I have several doubts related with DGE. I have searched in different forums so I expect to don't repeat a question answered several times (otherwise, let's me say sorry :P).
I have assembled a de novo transcriptome (invertebrate) composed by 120,000 (I have started with more than 1,000,000 but I have used EvidentialGene to compact my transcriptome) transcripts/contigs/unigenes (I'm a little bit confused with these terms equivalence). When I plan to go in to a DGE analysis I think about the transcript redundancy. Several transcripts of my transcriptome come in fact from the same gene. So when I run the DESeq2 pipeline directly with the Trinity scripts I could obtain a lot of "false positives/negatives" because reads which corresponds to the same gene are divided between different transcripts.

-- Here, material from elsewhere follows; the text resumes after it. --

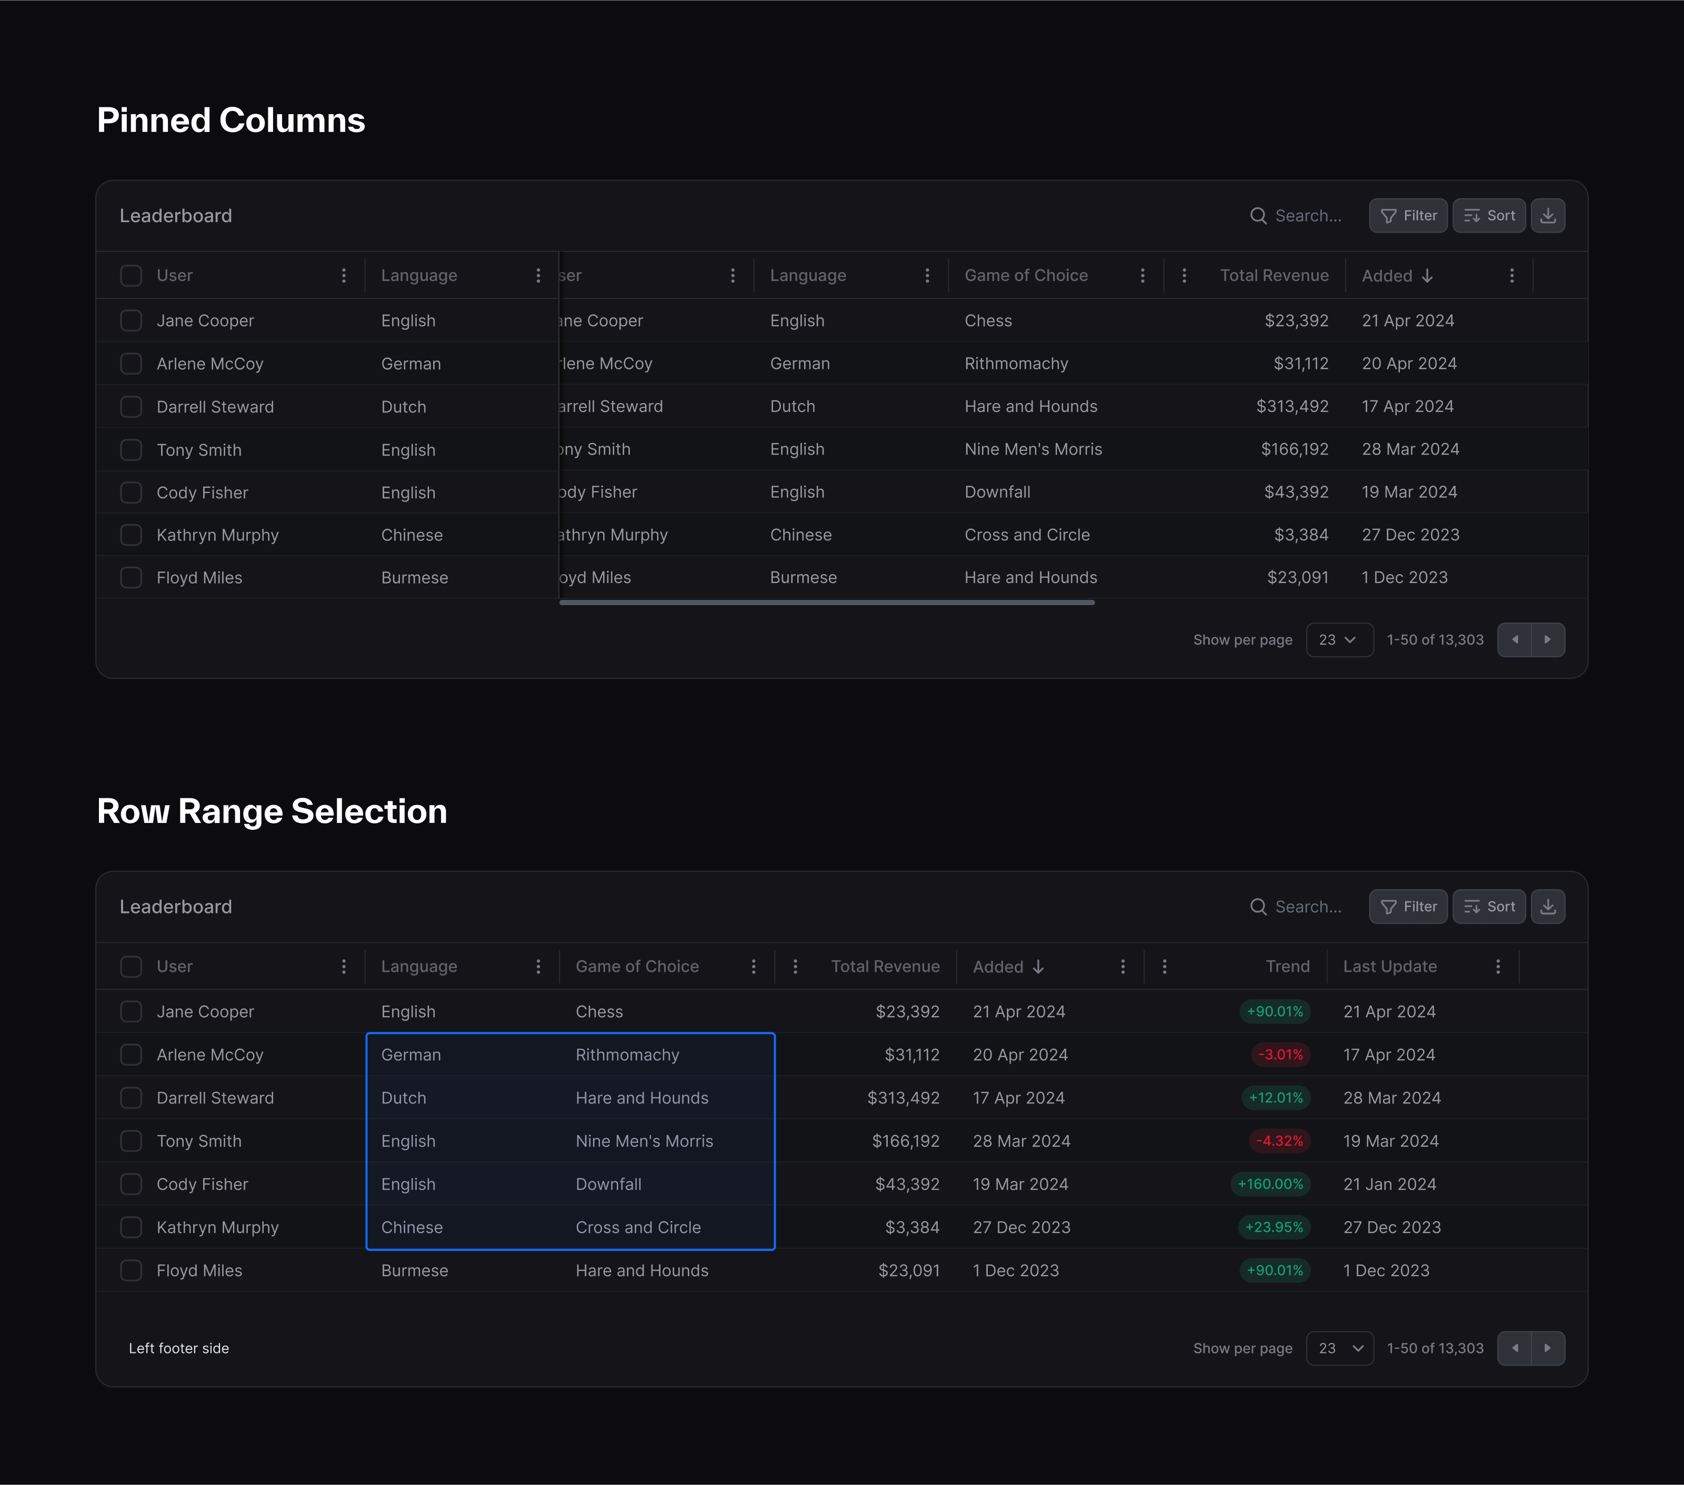
Task: Click next page arrow in top table
Action: [1547, 640]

In order to solve this issue I have used tximport pipeline to introduce my count matrix in to DESeq2 (sorry I forget to mention it, I have used kallisto to obtain my "read counts"). With the use of tximport I was looking for 1) make my counts fit in the model assumptions and 2) summarize at gene level my transcripts. To reach that gene level I have annotate my transcripts in order to generate the file tx2gene. Then I just followed the DESeq2 pipeline.

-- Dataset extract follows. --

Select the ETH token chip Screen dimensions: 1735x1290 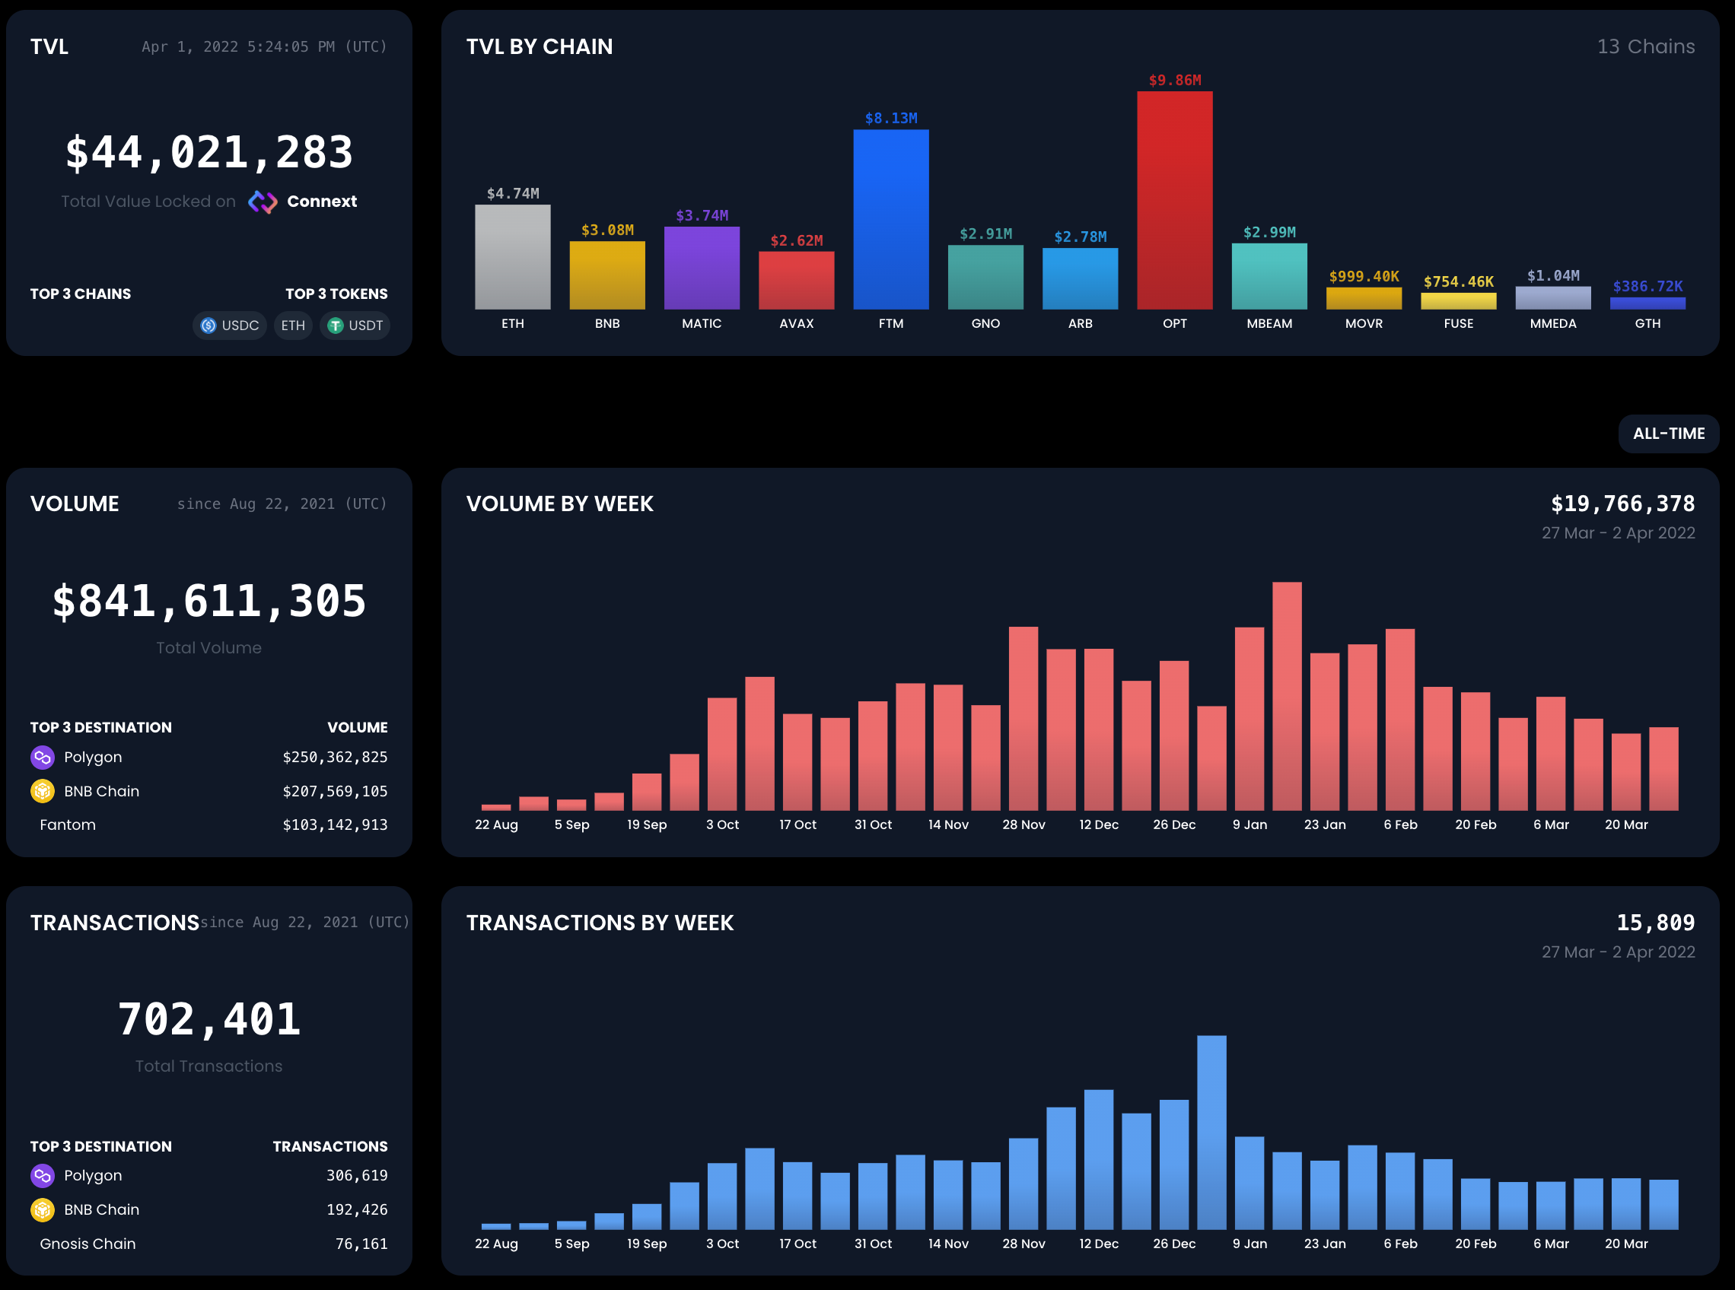(293, 326)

As summary: Trinity (EvidentialGene) > kallisto > blastx vs custom database (9 proteomes) > generate tx2gene file > tximport > DESeq2
In my blast search I have identified 40,000 of 120,000 transcripts, which corresponds to 19,500 different genes. I have "only" identified 30% of my transcripts but I'm not sure what is better: Use all transcripts in the DGE but dividing reads between several trasncripts (which could be the same gene)??, or focus the DGE in the partition of trasncripts which I already know "who" they are??
Please I want to know if that approach it's viable or not. I have seen a lot of examples of tximport & DESeq2 but these examples are ever based in a reference genome approach.
Than you for your time and your attention.
Edit: if you need more details I could give it to you.